Now astronomers have focused on a new mystery, a strangely behaving F-type star -- slightly larger and hotter than our sun -- that has revived speculations about extraterrestrial intelligence. Known by its formal designation KIC 8462852, the star is located almost 1,500 light-years from Earth. It's one of the more than 100,000 stars observed by the Kepler Space Telescope, the NASA probe that measured the intensity of their light from 2009 to 2013 to see if any planets orbited them. If a planet passes directly in front of a star, it blocks a small fraction of the star's light, enabling scientists to estimate the size of the planet and its orbit. Scientists are still analyzing Kepler's observations, but they've already confirmed the presence of more than a thousand distant planets, including some that might harbor liquid water -- and perhaps life.

Last fall, however, a team of researchers led by Tabetha Boyajian of Yale University found that KIC 8462852 was dramatically different from all the other stars monitored by Kepler. The intensity of its starlight plummeted several times over the four years of observations, dropping 15 percent at one point and 22 percent at another. These stellar brownouts were far more severe than the dimming that an orbiting planet would cause. In other star systems monitored by Kepler, even the biggest planets blocked only 1 percent of the starlight. Still more puzzling, KIC 8462852 -- which became known as Tabby's star, after the lead researcher on the team -- darkened at unpredictable intervals instead of in the regular, clockwork pattern you'd expect to see if one or more planets had obstructed the light.

Boyajian's team considered the possibility that a vast cloud of dust had blocked the starlight, but such clouds are usually seen around young stars, and all the astronomical evidence indicates that Tabby's star is much older. Furthermore, observations of the star by other spacecraft showed no sign of the infrared radiation that would be emitted by the dust grains. A more likely explanation, the researchers concluded, was that a huge swarm of comets zipped past the star as Kepler observed it. A gravitational disturbance, perhaps caused by another star nearby, could've thrown the comets out of their usual orbits and hurled them toward Tabby's star.

But astronomer Bradley Schaefer of Louisiana State University undercut this hypothesis in January when he presented evidence from the archives of the Harvard College Observatory, which collected half a million photographs of the sky from telescopes around the world between 1890 and 1989. Tabby's star appears in hundreds of the glass-plate photos, and Schaefer concluded that its light has faded by about 20 percent over the century of observations. Although a comet swarm might explain the star's recent flickering, it couldn't cause the hundred-year dimming.

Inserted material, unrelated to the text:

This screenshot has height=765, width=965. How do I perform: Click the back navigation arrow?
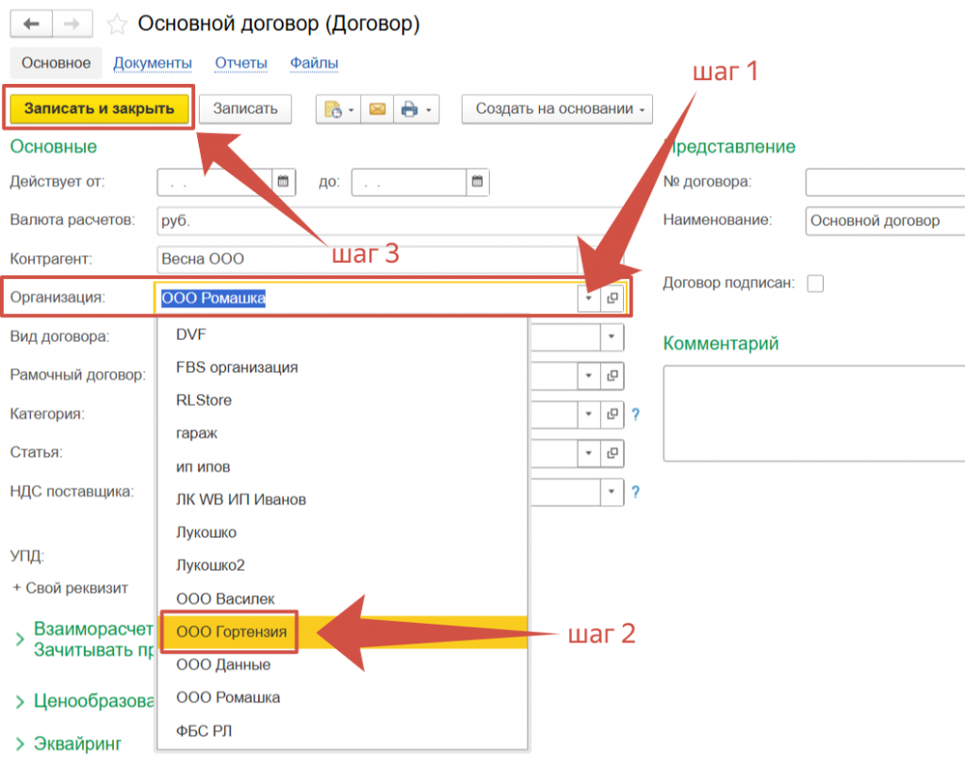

The stubborn mystery of Tabby's star has led to the more radical speculations involving extraterrestrials. A team led by Jason Wright of Penn State University had already investigated whether Kepler's data could aid the search for alien intelligence. In 1960 physicist Freeman Dyson theorized that an advanced civilization in a distant star system would be likely to build tremendous power-collecting structures around its star to capture its energy. These megastructures might consist of swarms of giant photoelectric panels, each thousands of miles across, or even a vast shell -- the so-called Dyson Sphere -- that completely encloses the star. A Dyson Sphere would absorb all the star's light and reradiate it as infrared emissions, but a swarm of megastructures would block the starlight in a highly irregular pattern. According to a research paper by Wright's team, Tabby's star has "all of the hallmarks of a Dyson swarm."

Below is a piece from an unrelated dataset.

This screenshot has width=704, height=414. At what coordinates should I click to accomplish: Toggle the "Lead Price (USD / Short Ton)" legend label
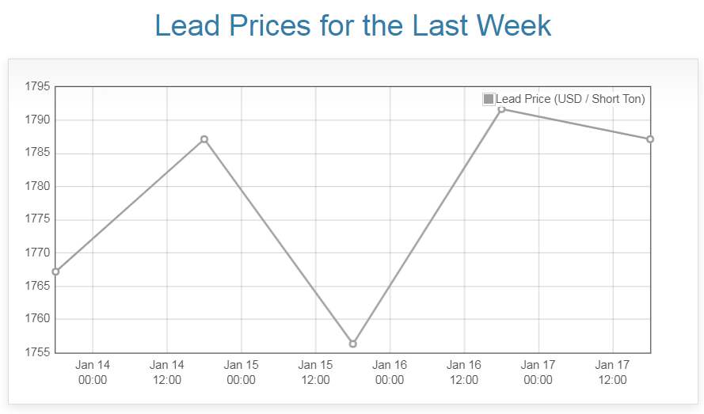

The paper dutifully warned that researchers should first investigate all the possible natural causes of the strange dimming before "invoking alien engineering to explain an anomalous astrophysical phenomenon." That warning went unheeded, though, after the news hit the Internet. Stephen Colbert brought up the subject on his late-night talk show, discussing alien megastructures with Neil DeGrasse Tyson, director of the Hayden Planetarium. Colbert displayed a picture of Ringworld, the megastructure imagined in Larry Niven's 1970 science-fiction novel of that name, but Tyson was unconvinced. "Just because you don't understand what you're looking at," he told Colbert, "does not mean it's aliens."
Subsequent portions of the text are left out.